→ **Consignes de l'exercice**:
1. Selon l'extrait sur la croissance économique, en combien d'années un taux de croissance de 2 % par an fait-il doubler la taille de l'économie ?
2. Prolongez l'extrait sur la croissance économique à partir de sa dernière phrase.

→ **Extrait fourni**:
A l’issue de la seconde guerre mondiale, la croissance avait une fonction claire : relancer les économies, assurer le plein-emploi, éradiquer la pauvreté, enrichir la population en lui permettant un accès à des biens durables, faire l’Europe. Sa mesure par le PIB permettait d’évaluer la progression vers ces différentes finalités. Progressivement, au fil des décennies, l’indicateur est devenu l’objectif : la croissance pour la croissance, sans aucun but sous-jacent.

Mais produire pour produire est un objectif sans substance. Outre le sens que l’on donne à une production et une consommation sans cesse augmentées, se pose la question du gaspillage des ressources. Un taux de croissance de 2% par an fait doubler la taille de l’économie en 35 ans. C’est insensé sur le long terme. Maximiser la croissance, c’est mettre le pied sur l’accélérateur avec la certitude à terme de périr dans un effondrement social et écologique.

→ **Données enregistrées**:
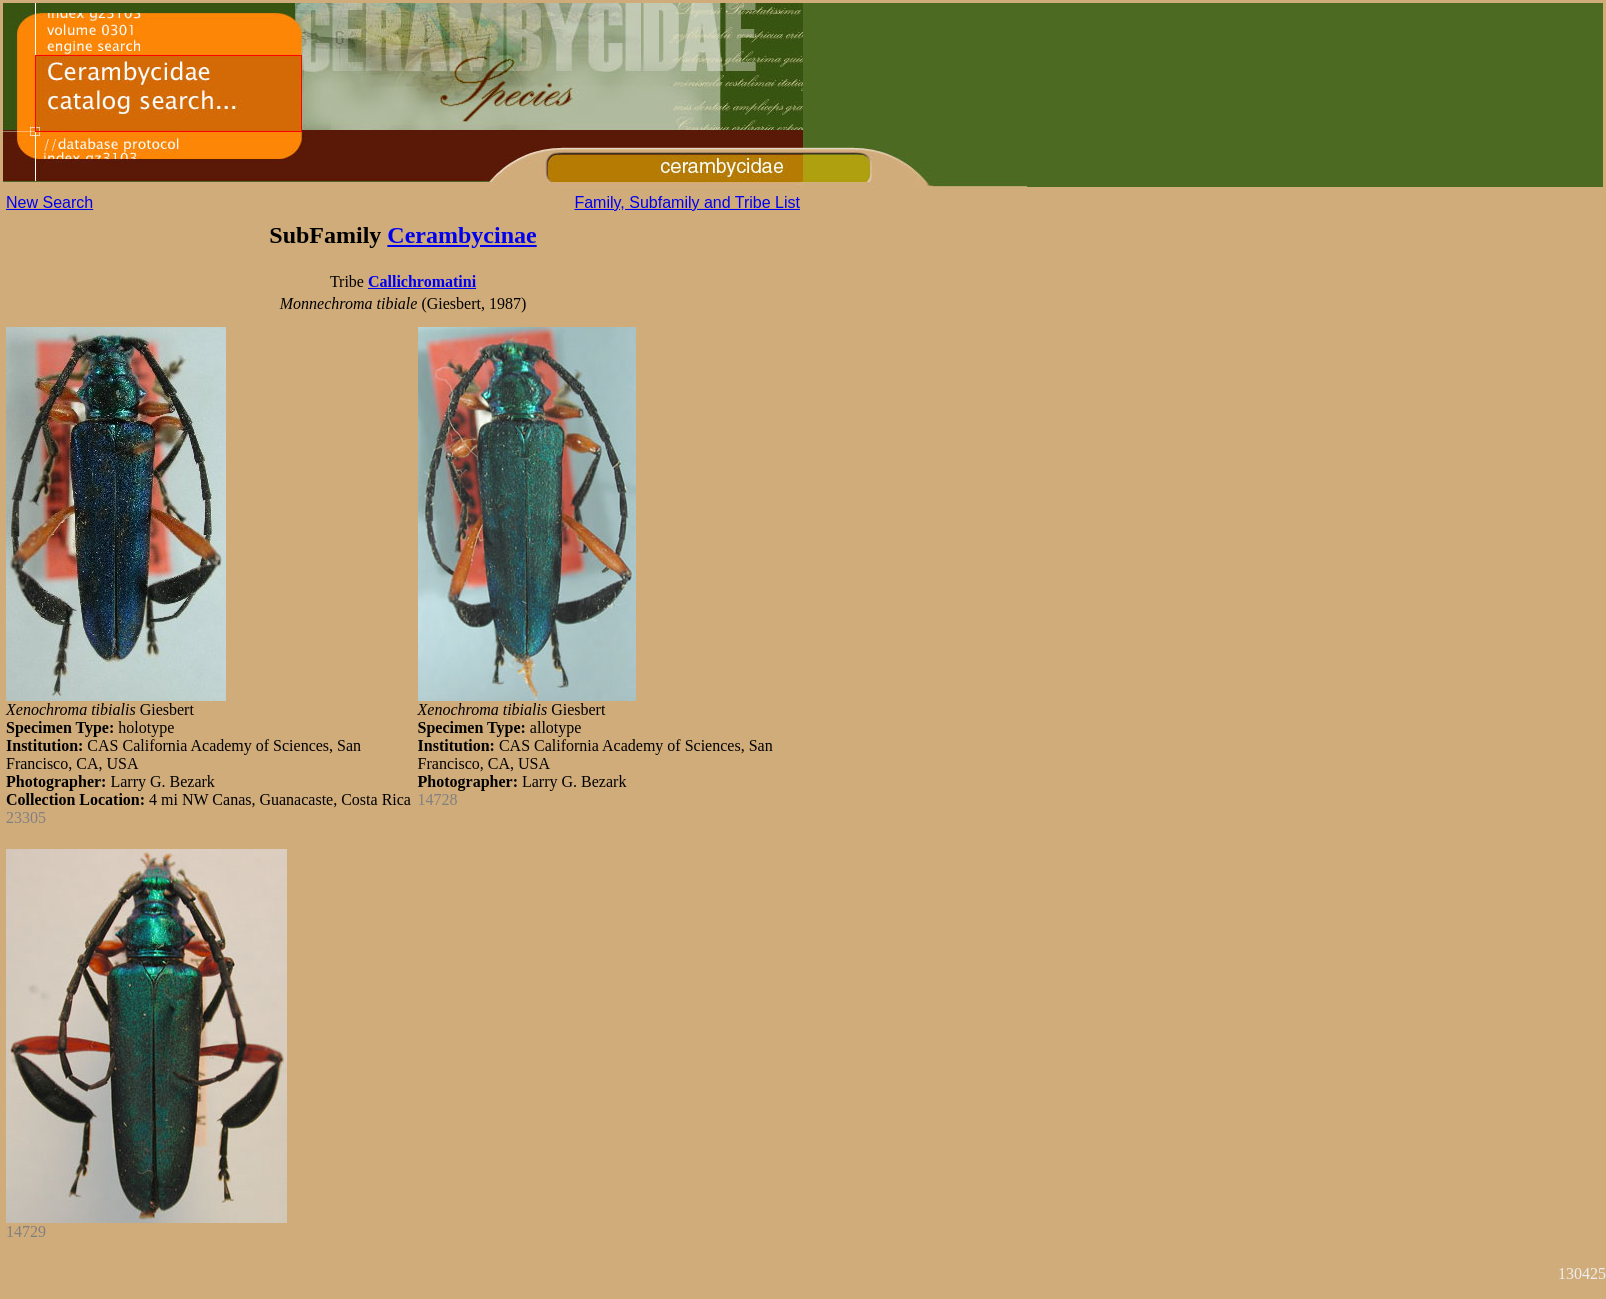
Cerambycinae (461, 235)
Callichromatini (422, 281)
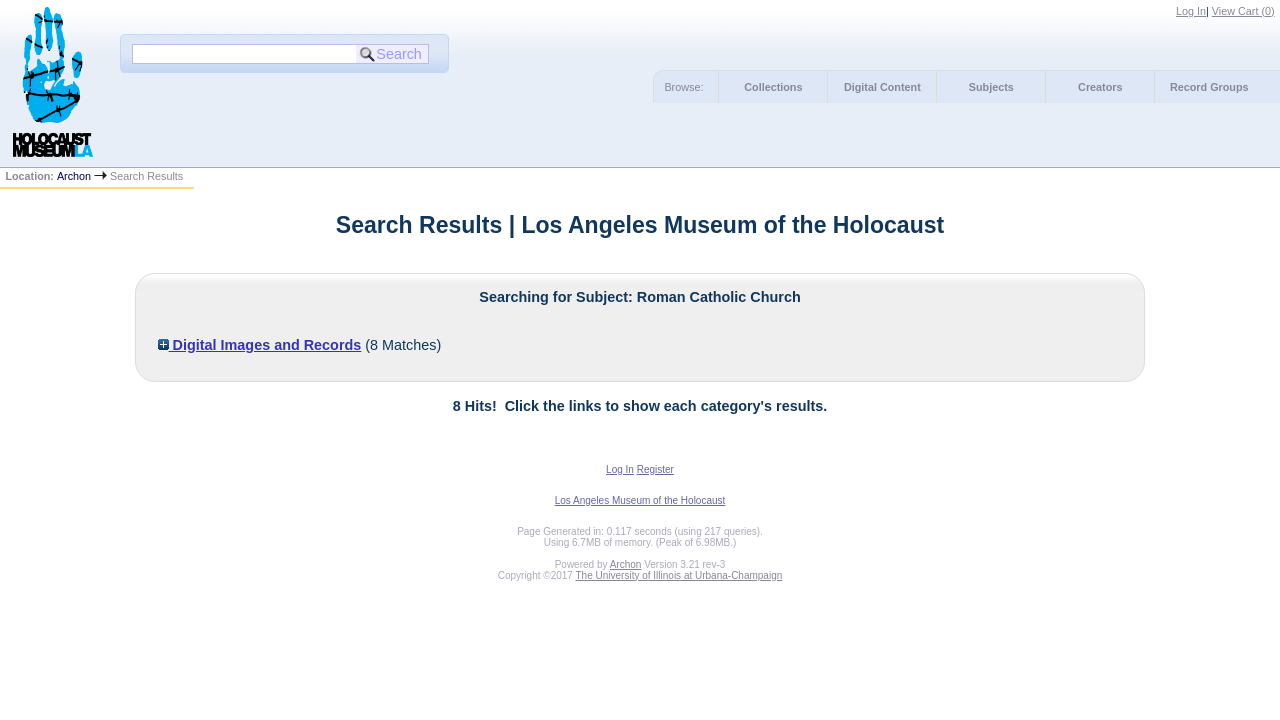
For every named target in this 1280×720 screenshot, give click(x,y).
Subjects (991, 87)
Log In (1191, 11)
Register (655, 469)
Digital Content (882, 87)
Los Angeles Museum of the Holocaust (640, 500)
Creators (1100, 87)
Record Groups (1209, 87)
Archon (74, 176)
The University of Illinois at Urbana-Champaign (679, 575)
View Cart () (1243, 11)
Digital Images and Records (260, 345)
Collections (773, 87)
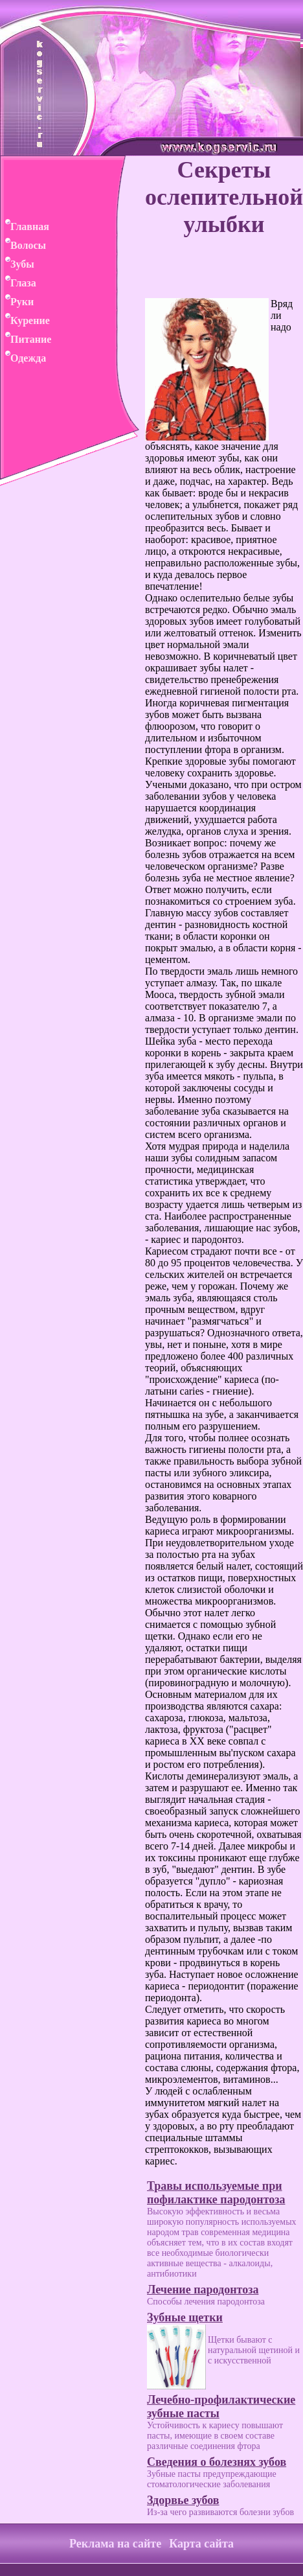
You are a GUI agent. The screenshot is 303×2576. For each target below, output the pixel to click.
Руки (17, 301)
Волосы (23, 245)
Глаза (18, 282)
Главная (24, 226)
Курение (25, 320)
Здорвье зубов (183, 2500)
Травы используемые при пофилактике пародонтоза (216, 2192)
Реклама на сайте (115, 2543)
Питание (25, 339)
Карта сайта (201, 2543)
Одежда (23, 358)
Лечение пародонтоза (202, 2289)
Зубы (17, 264)
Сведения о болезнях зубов (216, 2461)
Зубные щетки (185, 2317)
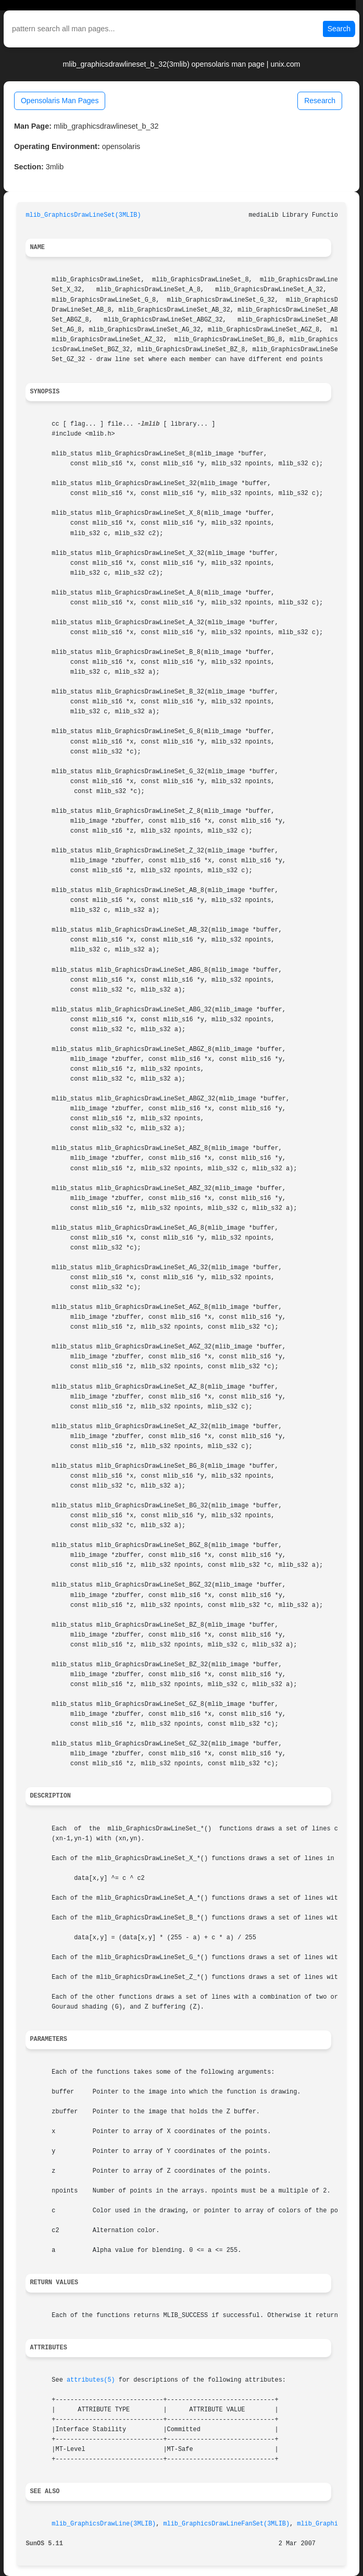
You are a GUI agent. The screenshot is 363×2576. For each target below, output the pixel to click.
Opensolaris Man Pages (59, 100)
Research (319, 100)
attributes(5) (91, 2380)
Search (339, 28)
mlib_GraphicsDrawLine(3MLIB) (104, 2524)
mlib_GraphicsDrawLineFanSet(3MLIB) (226, 2524)
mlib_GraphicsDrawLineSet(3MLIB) (83, 215)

→ **Réponses aux consignes**:
1. En 35 ans.

2.
Dans ces conditions, il est légitime de parler d’atterrissage, de régime, de décroissance, de désescalade, de descente, d’harmonisation, de sobriété, ou suggérer n’importe quelle analogie pour évoquer la nécessité de remettre en cause la croissance productiviste. Le défi qui se tient devant nous est celui du moins, du plus léger, du plus lent, du plus petit. C’est le défi de la sobriété, de la frugalité, de la modération, et de la suffisance aussi. Mais il s’agit bien d’un atterrissage, non d’un crash, d’un régime, non d’une amputation, d’un ralentissement, pas d’un arrêt. Nous savons qu’il faut ralentir, et il va maintenant falloir imaginer comment planifier intelligemment cette transition pour qu’elle se fasse de façon démocratique, dans le souci de la justice sociale et du bien-être. Pour ce faire, il faut se libérer d’une mystique de la croissance, c’est-à-dire dénaturaliser la croissance comme phénomène. Nous devons de toute urgence porter un regard critique sur des pratiques que nous avons normalisées comme naturelles et universelles. Toute entreprise doit-elle faire du profit ? Devons-nous laisser les marchés décider de ce qu’il faut produire ? Un gouvernement doit-il viser l’augmentation du PIB ?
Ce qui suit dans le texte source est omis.